Inside, row upon row of brightly painted beads, bangles and bracelets hang from long wooden poles, giving the impression of entering a veritable Aladdin's cave. They are all fired from clay and hand painted in wonderful greens and greys, browns and ochres, reds, yellows and blues. These are the kaleidoscopic colours of Africa. For sale in the adjoining room are larger items of pottery bowls, plates and mugs decorated with African emblems such as the speckled guinea fowl and animals. Small is beautiful Kazuri means "small and beautiful" in Swahili, and this enterprise would truly fit the E.F. Schumacher's economic influential philosophy that small is indeed beautiful. Kazuri began 20 years ago as a small ceramic workshop employing two women making experimental hand-made beads.
Many of them were nearly destitute, abandoned by their men or widowed by the Aids epidemic that is ravaging Kenya. The pottery gave them the employment and livelihood they desperately needed, as well as training them in skills very different from the traditional female crafts of tailoring and weaving. Today Kazuri has a big workshop next to the sales shop. Follow the sounds of chatting and laughing and you find the women shaping the clay beads by hand, glazing and painting them ready to be fired in the kilns, and painstakingly threading them onto wire to make necklaces and earrings. Big piles of beads lie on tables waiting to be threaded and finished. But these are not factory production lines. No two pieces of jewellery are ever the same. "I enjoy my job," one woman tells me. "I have learnt how to do new things and its very satisfying doing something so creative." The women take pride in showing you their craft and clearly each feels they play a part in Kazuri's success. The pottery The pottery is a recent addition to Kazuri's wares and has involved new techniques, which have taken time to learn.
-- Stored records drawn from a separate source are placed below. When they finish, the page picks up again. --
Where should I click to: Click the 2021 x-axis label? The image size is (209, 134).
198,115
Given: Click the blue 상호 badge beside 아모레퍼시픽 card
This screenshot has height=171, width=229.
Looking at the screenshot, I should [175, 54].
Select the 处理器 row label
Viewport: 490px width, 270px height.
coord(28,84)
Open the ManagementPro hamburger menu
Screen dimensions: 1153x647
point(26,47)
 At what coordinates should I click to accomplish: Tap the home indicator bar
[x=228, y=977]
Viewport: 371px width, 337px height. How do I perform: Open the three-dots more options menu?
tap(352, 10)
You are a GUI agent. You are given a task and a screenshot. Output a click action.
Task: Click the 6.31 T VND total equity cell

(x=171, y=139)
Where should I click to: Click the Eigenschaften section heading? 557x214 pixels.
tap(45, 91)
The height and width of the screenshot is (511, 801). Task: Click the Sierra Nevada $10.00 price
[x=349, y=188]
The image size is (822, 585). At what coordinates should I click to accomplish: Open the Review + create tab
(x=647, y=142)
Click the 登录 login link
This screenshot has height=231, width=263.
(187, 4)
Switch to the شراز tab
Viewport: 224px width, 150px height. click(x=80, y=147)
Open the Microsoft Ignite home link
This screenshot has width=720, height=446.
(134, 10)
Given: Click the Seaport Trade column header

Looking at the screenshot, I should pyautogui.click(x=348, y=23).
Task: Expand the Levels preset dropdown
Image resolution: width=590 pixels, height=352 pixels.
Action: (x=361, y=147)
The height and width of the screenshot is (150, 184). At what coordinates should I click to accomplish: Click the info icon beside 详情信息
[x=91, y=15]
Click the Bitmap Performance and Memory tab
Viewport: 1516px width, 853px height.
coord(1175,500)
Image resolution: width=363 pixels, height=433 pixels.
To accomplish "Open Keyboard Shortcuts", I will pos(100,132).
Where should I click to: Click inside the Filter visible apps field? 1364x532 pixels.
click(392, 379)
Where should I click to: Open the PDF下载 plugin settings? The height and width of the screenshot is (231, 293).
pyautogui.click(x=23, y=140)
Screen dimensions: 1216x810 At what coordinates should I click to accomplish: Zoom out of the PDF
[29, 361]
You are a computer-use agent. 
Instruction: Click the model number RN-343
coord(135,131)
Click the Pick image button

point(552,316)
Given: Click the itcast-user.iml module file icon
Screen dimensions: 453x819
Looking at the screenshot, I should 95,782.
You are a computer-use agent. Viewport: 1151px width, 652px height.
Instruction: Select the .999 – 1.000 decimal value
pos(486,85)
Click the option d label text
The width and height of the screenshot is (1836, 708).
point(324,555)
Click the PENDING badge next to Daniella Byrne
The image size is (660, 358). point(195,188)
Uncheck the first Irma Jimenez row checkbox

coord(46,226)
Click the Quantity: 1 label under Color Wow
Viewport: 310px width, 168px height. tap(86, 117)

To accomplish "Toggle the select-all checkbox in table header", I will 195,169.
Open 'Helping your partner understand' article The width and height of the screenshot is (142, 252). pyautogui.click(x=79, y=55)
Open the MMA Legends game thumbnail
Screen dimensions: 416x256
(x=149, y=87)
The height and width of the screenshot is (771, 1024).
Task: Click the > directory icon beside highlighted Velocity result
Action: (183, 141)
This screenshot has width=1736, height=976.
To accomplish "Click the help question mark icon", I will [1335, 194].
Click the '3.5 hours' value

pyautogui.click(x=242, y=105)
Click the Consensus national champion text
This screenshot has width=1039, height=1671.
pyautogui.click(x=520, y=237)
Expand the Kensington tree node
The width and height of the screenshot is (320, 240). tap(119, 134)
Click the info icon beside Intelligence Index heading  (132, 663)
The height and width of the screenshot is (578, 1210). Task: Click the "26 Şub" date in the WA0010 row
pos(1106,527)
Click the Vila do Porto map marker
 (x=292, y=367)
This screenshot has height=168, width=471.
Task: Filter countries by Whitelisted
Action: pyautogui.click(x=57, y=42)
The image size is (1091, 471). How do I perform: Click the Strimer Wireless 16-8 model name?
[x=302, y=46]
It has been a difficult process, and some of the early attempts were not very successful, but the project has now achieved a good quality base material for Kazuri's products, bringing the price of raw materials down and providing more employment, especially to school-leavers, at the processing plant. Kazuri's products are uniquely and distinctly Kenyan, and find a ready market in the many tourist outlets in the centre of Nairobi. Judging by the response my purchases have had back home, they would also find a ready market worldwide.